### Work request
Whichever lines of the entries hold the word "computer" should be identified and copied.

Saved entries:
----------
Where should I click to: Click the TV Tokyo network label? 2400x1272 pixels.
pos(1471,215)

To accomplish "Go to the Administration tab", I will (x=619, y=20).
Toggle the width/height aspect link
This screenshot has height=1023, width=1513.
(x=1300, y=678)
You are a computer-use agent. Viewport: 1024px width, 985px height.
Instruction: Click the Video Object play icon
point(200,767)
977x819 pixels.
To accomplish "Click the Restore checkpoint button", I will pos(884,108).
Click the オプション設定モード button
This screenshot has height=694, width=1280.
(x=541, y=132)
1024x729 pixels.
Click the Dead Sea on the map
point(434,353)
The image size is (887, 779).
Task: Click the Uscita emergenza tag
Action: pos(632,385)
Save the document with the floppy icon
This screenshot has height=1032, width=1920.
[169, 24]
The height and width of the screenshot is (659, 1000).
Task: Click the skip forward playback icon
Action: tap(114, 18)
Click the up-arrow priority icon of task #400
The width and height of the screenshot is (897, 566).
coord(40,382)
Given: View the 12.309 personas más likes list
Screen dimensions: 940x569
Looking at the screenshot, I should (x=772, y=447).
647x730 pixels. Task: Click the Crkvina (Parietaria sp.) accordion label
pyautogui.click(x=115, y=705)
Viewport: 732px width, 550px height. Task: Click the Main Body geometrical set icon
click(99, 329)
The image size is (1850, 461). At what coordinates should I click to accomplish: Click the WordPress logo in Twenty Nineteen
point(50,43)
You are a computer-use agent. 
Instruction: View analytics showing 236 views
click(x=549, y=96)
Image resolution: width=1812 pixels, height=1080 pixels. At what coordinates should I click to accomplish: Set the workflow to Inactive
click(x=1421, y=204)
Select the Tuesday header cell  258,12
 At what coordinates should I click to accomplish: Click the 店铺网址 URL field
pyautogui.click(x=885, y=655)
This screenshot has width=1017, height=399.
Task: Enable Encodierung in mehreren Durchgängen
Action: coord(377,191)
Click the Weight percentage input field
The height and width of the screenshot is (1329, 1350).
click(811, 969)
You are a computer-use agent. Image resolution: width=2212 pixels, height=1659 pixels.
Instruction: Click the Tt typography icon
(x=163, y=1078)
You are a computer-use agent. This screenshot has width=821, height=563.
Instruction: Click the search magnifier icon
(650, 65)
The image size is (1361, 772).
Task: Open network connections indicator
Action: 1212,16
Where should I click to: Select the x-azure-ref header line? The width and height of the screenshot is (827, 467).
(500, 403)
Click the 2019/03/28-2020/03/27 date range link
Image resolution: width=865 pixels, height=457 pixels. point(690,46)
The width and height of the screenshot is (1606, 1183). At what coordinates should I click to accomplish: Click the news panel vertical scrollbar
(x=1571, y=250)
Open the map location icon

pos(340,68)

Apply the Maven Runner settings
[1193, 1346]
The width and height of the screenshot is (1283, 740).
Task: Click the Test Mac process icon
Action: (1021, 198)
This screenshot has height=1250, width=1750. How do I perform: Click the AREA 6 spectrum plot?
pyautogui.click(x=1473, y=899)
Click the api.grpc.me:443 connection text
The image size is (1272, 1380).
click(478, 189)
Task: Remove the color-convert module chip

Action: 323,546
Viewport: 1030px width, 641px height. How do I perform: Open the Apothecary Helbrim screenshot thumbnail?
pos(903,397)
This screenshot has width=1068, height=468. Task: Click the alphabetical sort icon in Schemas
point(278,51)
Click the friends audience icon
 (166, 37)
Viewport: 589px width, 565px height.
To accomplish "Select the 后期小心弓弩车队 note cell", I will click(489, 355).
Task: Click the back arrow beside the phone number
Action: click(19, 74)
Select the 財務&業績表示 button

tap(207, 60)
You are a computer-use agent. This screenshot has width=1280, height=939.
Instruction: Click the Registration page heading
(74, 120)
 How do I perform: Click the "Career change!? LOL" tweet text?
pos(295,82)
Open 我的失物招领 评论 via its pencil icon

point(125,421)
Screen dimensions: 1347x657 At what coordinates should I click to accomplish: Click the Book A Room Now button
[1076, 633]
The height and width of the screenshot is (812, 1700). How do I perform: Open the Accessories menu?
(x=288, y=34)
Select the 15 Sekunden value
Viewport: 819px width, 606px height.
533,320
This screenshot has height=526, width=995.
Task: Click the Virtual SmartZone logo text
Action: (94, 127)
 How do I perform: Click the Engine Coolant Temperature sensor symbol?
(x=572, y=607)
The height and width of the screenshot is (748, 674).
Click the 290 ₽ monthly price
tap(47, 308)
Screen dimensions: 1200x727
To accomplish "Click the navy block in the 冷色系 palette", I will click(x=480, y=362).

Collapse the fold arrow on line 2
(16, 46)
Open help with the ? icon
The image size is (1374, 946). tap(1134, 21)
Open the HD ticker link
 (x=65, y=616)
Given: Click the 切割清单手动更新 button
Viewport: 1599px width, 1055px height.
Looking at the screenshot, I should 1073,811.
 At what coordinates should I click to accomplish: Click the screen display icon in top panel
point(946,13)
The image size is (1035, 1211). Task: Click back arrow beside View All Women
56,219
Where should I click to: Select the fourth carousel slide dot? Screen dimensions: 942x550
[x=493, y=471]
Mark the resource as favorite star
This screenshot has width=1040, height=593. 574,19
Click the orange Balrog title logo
----------
### Answer space
You are a computer-use agent. Viewport: 1024px width, 985px height.
You are a computer-use agent. 
You are a computer-use agent. Image resolution: width=2212 pixels, height=1659 pixels.
You are a computer-use agent. This screenshot has width=821, height=563.
You are a computer-use agent. This screenshot has width=1280, height=939.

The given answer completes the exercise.